Solid‐phase synthesis of ovine Leydig cell insulin‐like peptide – a putative ovine relaxin?

Abstract

The primary structure of ovine Leydig cell insulin‐like peptide (Ley I‐L) was recently deduced from the corresponding cDNA sequence. It consists of two peptide chains and three disulphide bonds in an arrangement similar to both relaxin and insulin. As in relaxin B‐chain, an Arg‐X‐X‐X‐Arg sequence exists within the Ley I‐L B‐chain although it is located four residues towards the C‐terminus from the corresponding position within relaxin. This sequence of amino acids is known to be essential for relaxin biological activity and its presence in Ley I‐L suggested that the peptide might possess a relaxin‐like function. Ovine Ley I‐L was assembled by Fmoc‐solid‐phase synthesis of the separate chains followed by their combination in solution at high pH. The purity and identity of the chain‐combined peptide was confirmed by chemical characterization including mass spectrometry. At physiological concentrations, the peptide was shown not to possess relaxin‐like activity in the rat isolated atrial chronotropic and inotropic assay.
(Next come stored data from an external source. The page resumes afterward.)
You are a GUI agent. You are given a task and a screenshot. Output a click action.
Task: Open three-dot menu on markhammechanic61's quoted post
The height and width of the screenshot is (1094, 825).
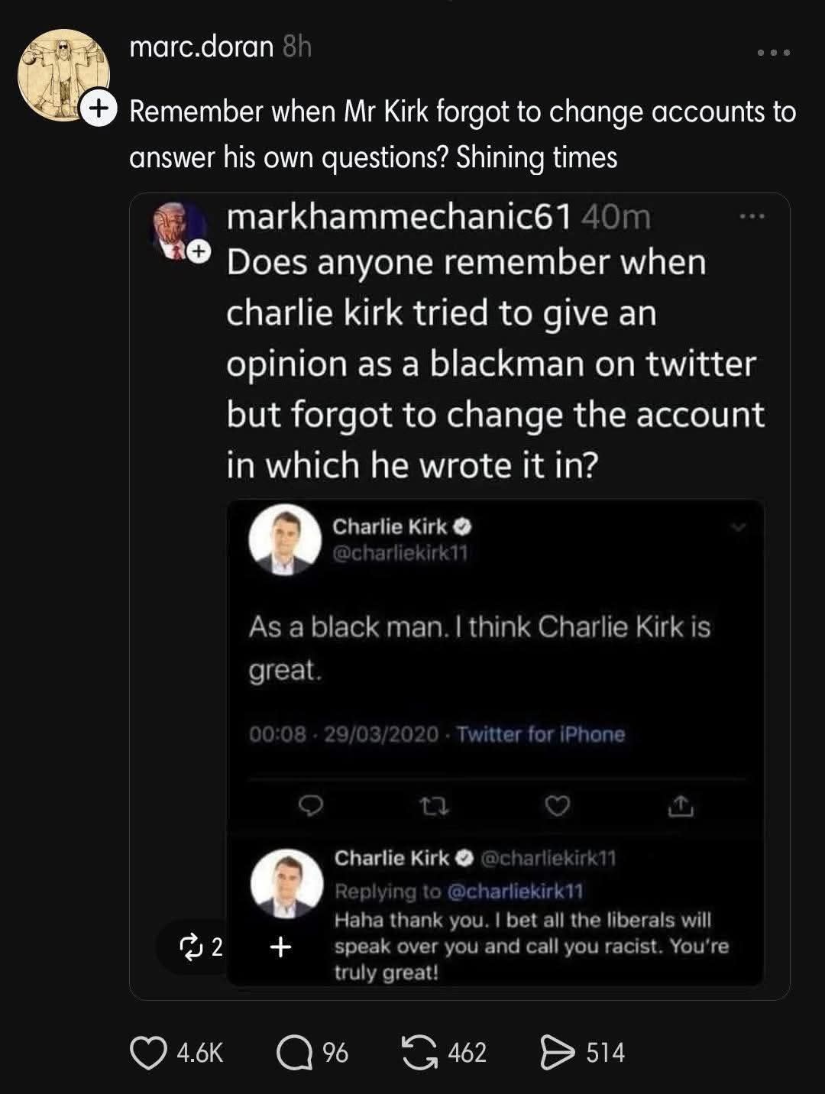(x=752, y=217)
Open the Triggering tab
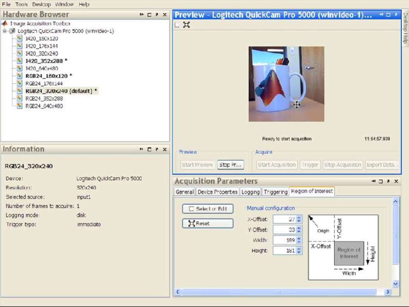Screen dimensions: 409x307 [x=275, y=192]
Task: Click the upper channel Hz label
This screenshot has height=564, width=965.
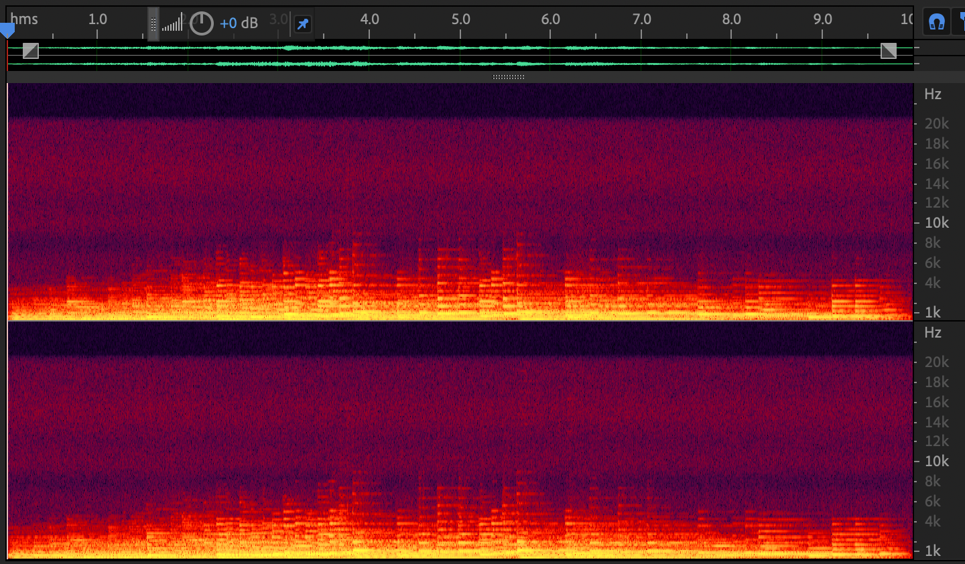Action: click(x=933, y=94)
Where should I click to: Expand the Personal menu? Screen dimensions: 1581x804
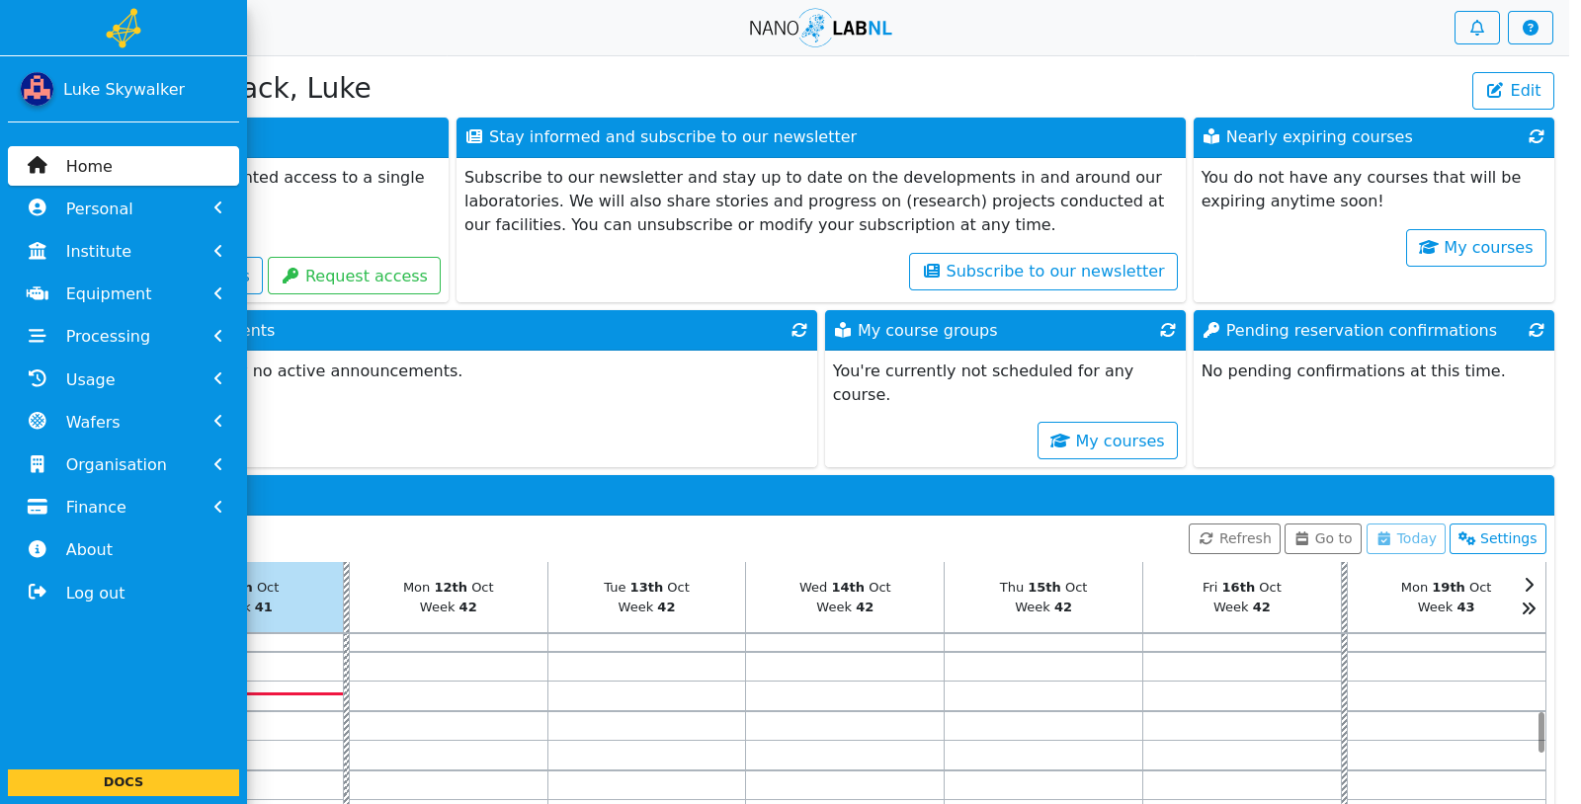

This strongly suggests that Ley I‐L is not a relaxin in the sheep. In order to explore further a possible structural relationship between Ley I‐L and relaxin, we prepared a synthetic analogue of ovine Ley I‐L containing a single replacement of B‐chain residue 12, His, with Arg. This was found to possess significant relaxin‐like chronotropic and inotropic activity demonstrating that the tertiary structure of Ley I‐L is similar to that of relaxin and highlighting the key requirement for the five‐residue sequence, Arg‐X‐X‐X‐Arg, to be present in position B12–16 for characteristic relaxin activity.